## INPUT RECORDS

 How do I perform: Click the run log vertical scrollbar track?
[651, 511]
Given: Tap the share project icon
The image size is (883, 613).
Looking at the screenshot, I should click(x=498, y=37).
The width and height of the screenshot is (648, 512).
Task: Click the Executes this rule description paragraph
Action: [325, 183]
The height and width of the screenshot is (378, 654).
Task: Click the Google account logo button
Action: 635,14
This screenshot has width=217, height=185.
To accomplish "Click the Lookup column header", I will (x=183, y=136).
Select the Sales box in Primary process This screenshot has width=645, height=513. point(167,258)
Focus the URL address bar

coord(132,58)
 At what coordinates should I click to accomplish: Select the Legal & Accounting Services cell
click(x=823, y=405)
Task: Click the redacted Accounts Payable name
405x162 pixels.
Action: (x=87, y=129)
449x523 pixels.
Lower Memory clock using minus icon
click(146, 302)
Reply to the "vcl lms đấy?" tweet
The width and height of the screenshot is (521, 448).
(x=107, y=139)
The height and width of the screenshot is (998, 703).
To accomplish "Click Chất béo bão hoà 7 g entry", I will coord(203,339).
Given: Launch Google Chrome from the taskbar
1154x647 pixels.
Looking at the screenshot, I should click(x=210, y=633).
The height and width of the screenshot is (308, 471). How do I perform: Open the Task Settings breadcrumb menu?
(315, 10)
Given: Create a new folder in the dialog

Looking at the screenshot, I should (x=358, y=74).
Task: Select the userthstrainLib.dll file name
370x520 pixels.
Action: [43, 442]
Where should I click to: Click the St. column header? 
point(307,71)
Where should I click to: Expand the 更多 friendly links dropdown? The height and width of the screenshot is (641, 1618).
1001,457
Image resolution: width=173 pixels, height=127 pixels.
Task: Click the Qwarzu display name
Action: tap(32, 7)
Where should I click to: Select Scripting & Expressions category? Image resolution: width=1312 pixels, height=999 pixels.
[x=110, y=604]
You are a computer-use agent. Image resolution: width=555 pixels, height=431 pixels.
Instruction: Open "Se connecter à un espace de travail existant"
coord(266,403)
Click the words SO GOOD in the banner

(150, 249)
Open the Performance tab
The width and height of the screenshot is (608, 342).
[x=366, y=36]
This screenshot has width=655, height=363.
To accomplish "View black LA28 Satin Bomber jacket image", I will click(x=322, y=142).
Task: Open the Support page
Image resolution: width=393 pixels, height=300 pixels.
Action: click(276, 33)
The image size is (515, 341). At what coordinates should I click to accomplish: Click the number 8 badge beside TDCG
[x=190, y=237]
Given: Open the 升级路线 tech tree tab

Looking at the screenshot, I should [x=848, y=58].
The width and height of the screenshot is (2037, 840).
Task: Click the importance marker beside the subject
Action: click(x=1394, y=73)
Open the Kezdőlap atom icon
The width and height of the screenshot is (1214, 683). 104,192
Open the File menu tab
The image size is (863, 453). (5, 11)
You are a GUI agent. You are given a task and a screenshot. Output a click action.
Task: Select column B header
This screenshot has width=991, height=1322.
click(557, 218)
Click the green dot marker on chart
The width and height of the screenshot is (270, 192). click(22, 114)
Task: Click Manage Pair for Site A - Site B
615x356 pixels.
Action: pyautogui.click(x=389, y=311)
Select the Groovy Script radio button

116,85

## PROBLEM TO SOLVE
Write the listing out again, word for word, in its entirety.

## ANSWER FOR THIS EXERCISE
 How do I perform: Click the run log vertical scrollbar track?
[651, 511]
Given: Tap the share project icon
The image size is (883, 613).
Looking at the screenshot, I should click(x=498, y=37).
The width and height of the screenshot is (648, 512).
Task: Click the Executes this rule description paragraph
Action: [325, 183]
The height and width of the screenshot is (378, 654).
Task: Click the Google account logo button
Action: 635,14
This screenshot has width=217, height=185.
To accomplish "Click the Lookup column header", I will (x=183, y=136).
Select the Sales box in Primary process This screenshot has width=645, height=513. point(167,258)
Focus the URL address bar

coord(132,58)
 At what coordinates should I click to accomplish: Select the Legal & Accounting Services cell
click(x=823, y=405)
Task: Click the redacted Accounts Payable name
405x162 pixels.
Action: (x=87, y=129)
449x523 pixels.
Lower Memory clock using minus icon
click(146, 302)
Reply to the "vcl lms đấy?" tweet
The width and height of the screenshot is (521, 448).
(x=107, y=139)
The height and width of the screenshot is (998, 703).
To accomplish "Click Chất béo bão hoà 7 g entry", I will coord(203,339).
Given: Launch Google Chrome from the taskbar
1154x647 pixels.
Looking at the screenshot, I should click(x=210, y=633).
The height and width of the screenshot is (308, 471). How do I perform: Open the Task Settings breadcrumb menu?
(315, 10)
Given: Create a new folder in the dialog

Looking at the screenshot, I should (x=358, y=74).
Task: Select the userthstrainLib.dll file name
370x520 pixels.
Action: [43, 442]
Where should I click to: Click the St. column header? 
point(307,71)
Where should I click to: Expand the 更多 friendly links dropdown? The height and width of the screenshot is (641, 1618).
1001,457
Image resolution: width=173 pixels, height=127 pixels.
Task: Click the Qwarzu display name
Action: tap(32, 7)
Where should I click to: Select Scripting & Expressions category? Image resolution: width=1312 pixels, height=999 pixels.
[x=110, y=604]
You are a computer-use agent. Image resolution: width=555 pixels, height=431 pixels.
Instruction: Open "Se connecter à un espace de travail existant"
coord(266,403)
Click the words SO GOOD in the banner

(150, 249)
Open the Performance tab
The width and height of the screenshot is (608, 342).
[x=366, y=36]
This screenshot has width=655, height=363.
To accomplish "View black LA28 Satin Bomber jacket image", I will click(x=322, y=142).
Task: Open the Support page
Image resolution: width=393 pixels, height=300 pixels.
Action: click(276, 33)
The image size is (515, 341). At what coordinates should I click to accomplish: Click the number 8 badge beside TDCG
[x=190, y=237]
Given: Open the 升级路线 tech tree tab

Looking at the screenshot, I should [x=848, y=58].
The width and height of the screenshot is (2037, 840).
Task: Click the importance marker beside the subject
Action: click(x=1394, y=73)
Open the Kezdőlap atom icon
The width and height of the screenshot is (1214, 683). 104,192
Open the File menu tab
The image size is (863, 453). (5, 11)
You are a GUI agent. You are given a task and a screenshot. Output a click action.
Task: Select column B header
This screenshot has width=991, height=1322.
click(557, 218)
Click the green dot marker on chart
The width and height of the screenshot is (270, 192). click(22, 114)
Task: Click Manage Pair for Site A - Site B
615x356 pixels.
Action: pyautogui.click(x=389, y=311)
Select the Groovy Script radio button

116,85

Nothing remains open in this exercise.